EXERCISE - Copy out all of the material. Every line must match the original.

DATA FOR PROCESSING -
........

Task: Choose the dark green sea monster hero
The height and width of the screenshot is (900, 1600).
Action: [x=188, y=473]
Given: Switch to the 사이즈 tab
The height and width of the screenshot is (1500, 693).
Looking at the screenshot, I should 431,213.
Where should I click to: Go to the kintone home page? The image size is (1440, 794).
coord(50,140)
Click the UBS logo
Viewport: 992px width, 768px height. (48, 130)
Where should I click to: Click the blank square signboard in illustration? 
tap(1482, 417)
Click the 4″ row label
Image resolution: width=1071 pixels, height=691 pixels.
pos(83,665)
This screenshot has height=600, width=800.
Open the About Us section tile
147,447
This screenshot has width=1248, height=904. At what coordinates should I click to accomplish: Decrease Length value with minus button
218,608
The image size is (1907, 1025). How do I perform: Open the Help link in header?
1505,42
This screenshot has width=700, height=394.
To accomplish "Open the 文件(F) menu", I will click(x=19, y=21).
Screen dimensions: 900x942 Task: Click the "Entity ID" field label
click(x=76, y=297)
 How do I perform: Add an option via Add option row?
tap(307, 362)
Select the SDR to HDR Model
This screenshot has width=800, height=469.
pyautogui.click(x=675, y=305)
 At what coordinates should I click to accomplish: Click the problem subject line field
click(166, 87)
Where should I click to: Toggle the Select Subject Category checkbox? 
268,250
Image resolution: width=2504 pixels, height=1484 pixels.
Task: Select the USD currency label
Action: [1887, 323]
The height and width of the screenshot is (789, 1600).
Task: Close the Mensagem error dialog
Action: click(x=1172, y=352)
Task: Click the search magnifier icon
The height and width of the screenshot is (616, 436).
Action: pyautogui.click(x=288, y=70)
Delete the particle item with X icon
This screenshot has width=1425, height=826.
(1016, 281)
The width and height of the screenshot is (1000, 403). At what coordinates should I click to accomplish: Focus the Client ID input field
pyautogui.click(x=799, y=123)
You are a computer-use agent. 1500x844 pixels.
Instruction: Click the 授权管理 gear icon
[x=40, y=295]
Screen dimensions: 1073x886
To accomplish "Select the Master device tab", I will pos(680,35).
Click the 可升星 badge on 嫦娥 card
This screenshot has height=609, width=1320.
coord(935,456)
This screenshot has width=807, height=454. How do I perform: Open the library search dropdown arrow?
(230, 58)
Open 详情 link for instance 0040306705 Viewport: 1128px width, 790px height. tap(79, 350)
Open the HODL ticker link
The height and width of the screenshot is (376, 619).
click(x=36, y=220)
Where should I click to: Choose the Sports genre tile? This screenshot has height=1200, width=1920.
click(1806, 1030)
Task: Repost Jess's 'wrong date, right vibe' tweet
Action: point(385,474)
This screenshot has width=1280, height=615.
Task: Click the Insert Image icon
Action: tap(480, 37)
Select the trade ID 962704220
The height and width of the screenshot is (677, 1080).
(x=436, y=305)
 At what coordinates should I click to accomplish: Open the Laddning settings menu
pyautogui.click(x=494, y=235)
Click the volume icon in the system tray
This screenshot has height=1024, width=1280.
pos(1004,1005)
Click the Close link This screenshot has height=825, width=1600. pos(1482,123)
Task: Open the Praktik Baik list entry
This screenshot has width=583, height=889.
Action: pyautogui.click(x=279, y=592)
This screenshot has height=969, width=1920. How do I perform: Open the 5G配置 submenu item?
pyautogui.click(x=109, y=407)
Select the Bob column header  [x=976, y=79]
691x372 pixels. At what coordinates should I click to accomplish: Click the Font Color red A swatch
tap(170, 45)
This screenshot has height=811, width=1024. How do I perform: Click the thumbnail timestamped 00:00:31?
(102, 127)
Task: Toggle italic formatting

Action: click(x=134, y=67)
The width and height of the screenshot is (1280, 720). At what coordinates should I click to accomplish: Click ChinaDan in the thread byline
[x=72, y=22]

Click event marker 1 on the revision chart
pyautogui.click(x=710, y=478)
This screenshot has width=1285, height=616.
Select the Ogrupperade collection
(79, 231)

........

EXPECTED ANSWER -
Task: Choose the dark green sea monster hero
The height and width of the screenshot is (900, 1600).
Action: [x=188, y=473]
Given: Switch to the 사이즈 tab
The height and width of the screenshot is (1500, 693).
Looking at the screenshot, I should 431,213.
Where should I click to: Go to the kintone home page? The image size is (1440, 794).
coord(50,140)
Click the UBS logo
Viewport: 992px width, 768px height. (48, 130)
Where should I click to: Click the blank square signboard in illustration? 
tap(1482, 417)
Click the 4″ row label
Image resolution: width=1071 pixels, height=691 pixels.
pos(83,665)
This screenshot has height=600, width=800.
Open the About Us section tile
147,447
This screenshot has width=1248, height=904. At what coordinates should I click to accomplish: Decrease Length value with minus button
218,608
The image size is (1907, 1025). How do I perform: Open the Help link in header?
1505,42
This screenshot has width=700, height=394.
To accomplish "Open the 文件(F) menu", I will click(x=19, y=21).
Screen dimensions: 900x942 Task: Click the "Entity ID" field label
click(x=76, y=297)
 How do I perform: Add an option via Add option row?
tap(307, 362)
Select the SDR to HDR Model
This screenshot has width=800, height=469.
pyautogui.click(x=675, y=305)
 At what coordinates should I click to accomplish: Click the problem subject line field
click(166, 87)
Where should I click to: Toggle the Select Subject Category checkbox? 
268,250
Image resolution: width=2504 pixels, height=1484 pixels.
Task: Select the USD currency label
Action: [1887, 323]
The height and width of the screenshot is (789, 1600).
Task: Close the Mensagem error dialog
Action: click(x=1172, y=352)
Task: Click the search magnifier icon
The height and width of the screenshot is (616, 436).
Action: pyautogui.click(x=288, y=70)
Delete the particle item with X icon
This screenshot has width=1425, height=826.
(1016, 281)
The width and height of the screenshot is (1000, 403). At what coordinates should I click to accomplish: Focus the Client ID input field
pyautogui.click(x=799, y=123)
You are a computer-use agent. 1500x844 pixels.
Instruction: Click the 授权管理 gear icon
[x=40, y=295]
Screen dimensions: 1073x886
To accomplish "Select the Master device tab", I will pos(680,35).
Click the 可升星 badge on 嫦娥 card
This screenshot has height=609, width=1320.
coord(935,456)
This screenshot has width=807, height=454. How do I perform: Open the library search dropdown arrow?
(230, 58)
Open 详情 link for instance 0040306705 Viewport: 1128px width, 790px height. tap(79, 350)
Open the HODL ticker link
The height and width of the screenshot is (376, 619).
click(x=36, y=220)
Where should I click to: Choose the Sports genre tile? This screenshot has height=1200, width=1920.
click(1806, 1030)
Task: Repost Jess's 'wrong date, right vibe' tweet
Action: point(385,474)
This screenshot has width=1280, height=615.
Task: Click the Insert Image icon
Action: tap(480, 37)
Select the trade ID 962704220
The height and width of the screenshot is (677, 1080).
(x=436, y=305)
 At what coordinates should I click to accomplish: Open the Laddning settings menu
pyautogui.click(x=494, y=235)
Click the volume icon in the system tray
This screenshot has height=1024, width=1280.
pos(1004,1005)
Click the Close link This screenshot has height=825, width=1600. pos(1482,123)
Task: Open the Praktik Baik list entry
This screenshot has width=583, height=889.
Action: pyautogui.click(x=279, y=592)
This screenshot has height=969, width=1920. How do I perform: Open the 5G配置 submenu item?
pyautogui.click(x=109, y=407)
Select the Bob column header  [x=976, y=79]
691x372 pixels. At what coordinates should I click to accomplish: Click the Font Color red A swatch
tap(170, 45)
This screenshot has height=811, width=1024. How do I perform: Click the thumbnail timestamped 00:00:31?
(102, 127)
Task: Toggle italic formatting

Action: click(x=134, y=67)
The width and height of the screenshot is (1280, 720). At what coordinates should I click to accomplish: Click ChinaDan in the thread byline
[x=72, y=22]

Click event marker 1 on the revision chart
pyautogui.click(x=710, y=478)
This screenshot has width=1285, height=616.
Select the Ogrupperade collection
(79, 231)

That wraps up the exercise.